[INFORMATION Boundary: Start]
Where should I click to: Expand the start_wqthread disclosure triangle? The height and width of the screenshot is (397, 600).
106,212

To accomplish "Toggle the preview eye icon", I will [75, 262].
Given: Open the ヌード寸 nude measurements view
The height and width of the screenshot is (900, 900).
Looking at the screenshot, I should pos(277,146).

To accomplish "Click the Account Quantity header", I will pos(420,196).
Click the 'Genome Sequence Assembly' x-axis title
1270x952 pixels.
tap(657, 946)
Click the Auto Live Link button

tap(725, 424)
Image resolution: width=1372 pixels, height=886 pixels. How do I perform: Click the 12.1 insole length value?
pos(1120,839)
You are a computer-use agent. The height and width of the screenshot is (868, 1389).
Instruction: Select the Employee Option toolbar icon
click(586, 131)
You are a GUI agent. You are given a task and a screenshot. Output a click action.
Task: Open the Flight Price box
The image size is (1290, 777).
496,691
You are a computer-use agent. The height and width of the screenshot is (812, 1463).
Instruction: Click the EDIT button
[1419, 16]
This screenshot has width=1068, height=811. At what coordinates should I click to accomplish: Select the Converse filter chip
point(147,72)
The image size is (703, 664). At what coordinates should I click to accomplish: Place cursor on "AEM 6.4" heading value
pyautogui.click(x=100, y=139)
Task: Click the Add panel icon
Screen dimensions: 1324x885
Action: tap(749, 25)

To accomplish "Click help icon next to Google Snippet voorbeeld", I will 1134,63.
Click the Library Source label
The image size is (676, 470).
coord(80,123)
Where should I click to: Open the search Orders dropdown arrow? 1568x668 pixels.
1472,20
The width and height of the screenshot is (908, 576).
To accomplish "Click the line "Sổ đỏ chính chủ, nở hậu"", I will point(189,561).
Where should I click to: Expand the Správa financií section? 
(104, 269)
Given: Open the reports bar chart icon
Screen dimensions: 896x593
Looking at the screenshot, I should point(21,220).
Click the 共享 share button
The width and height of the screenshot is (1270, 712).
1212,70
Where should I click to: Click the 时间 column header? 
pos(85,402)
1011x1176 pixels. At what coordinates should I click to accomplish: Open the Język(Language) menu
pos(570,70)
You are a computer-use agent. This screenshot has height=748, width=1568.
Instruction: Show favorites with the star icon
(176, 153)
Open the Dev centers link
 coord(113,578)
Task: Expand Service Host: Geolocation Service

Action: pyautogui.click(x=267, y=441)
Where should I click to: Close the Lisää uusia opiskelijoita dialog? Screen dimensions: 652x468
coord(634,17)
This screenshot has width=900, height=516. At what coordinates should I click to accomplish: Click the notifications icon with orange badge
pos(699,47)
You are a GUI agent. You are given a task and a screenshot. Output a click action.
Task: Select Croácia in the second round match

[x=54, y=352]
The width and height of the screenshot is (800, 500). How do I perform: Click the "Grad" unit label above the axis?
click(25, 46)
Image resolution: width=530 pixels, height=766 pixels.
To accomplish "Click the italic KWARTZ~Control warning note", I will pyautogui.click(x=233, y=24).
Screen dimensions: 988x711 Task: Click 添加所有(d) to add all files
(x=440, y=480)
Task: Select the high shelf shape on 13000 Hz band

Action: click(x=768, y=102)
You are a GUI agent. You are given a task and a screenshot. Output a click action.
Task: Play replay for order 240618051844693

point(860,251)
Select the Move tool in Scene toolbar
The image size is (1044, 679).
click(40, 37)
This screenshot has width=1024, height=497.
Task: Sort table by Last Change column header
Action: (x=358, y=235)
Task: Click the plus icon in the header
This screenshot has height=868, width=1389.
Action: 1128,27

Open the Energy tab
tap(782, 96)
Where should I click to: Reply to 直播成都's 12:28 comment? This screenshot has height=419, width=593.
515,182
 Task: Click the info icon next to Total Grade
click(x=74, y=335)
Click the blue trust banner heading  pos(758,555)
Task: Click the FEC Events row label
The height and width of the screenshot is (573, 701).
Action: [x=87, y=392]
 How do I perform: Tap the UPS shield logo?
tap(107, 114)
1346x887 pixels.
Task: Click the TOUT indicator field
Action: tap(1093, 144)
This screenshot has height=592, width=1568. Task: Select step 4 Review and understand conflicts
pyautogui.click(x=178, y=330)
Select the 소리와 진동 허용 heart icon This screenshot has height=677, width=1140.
[INFORMATION Boundary: End]
_WORK ORDER_: Repeat the data word for word, starting at its first line and stopping after the line that contains "Given: Open the ヌード寸 nude measurements view".

_SOLUTION TO THE EXERCISE_:
Where should I click to: Expand the start_wqthread disclosure triangle? The height and width of the screenshot is (397, 600).
106,212

To accomplish "Toggle the preview eye icon", I will [75, 262].
Given: Open the ヌード寸 nude measurements view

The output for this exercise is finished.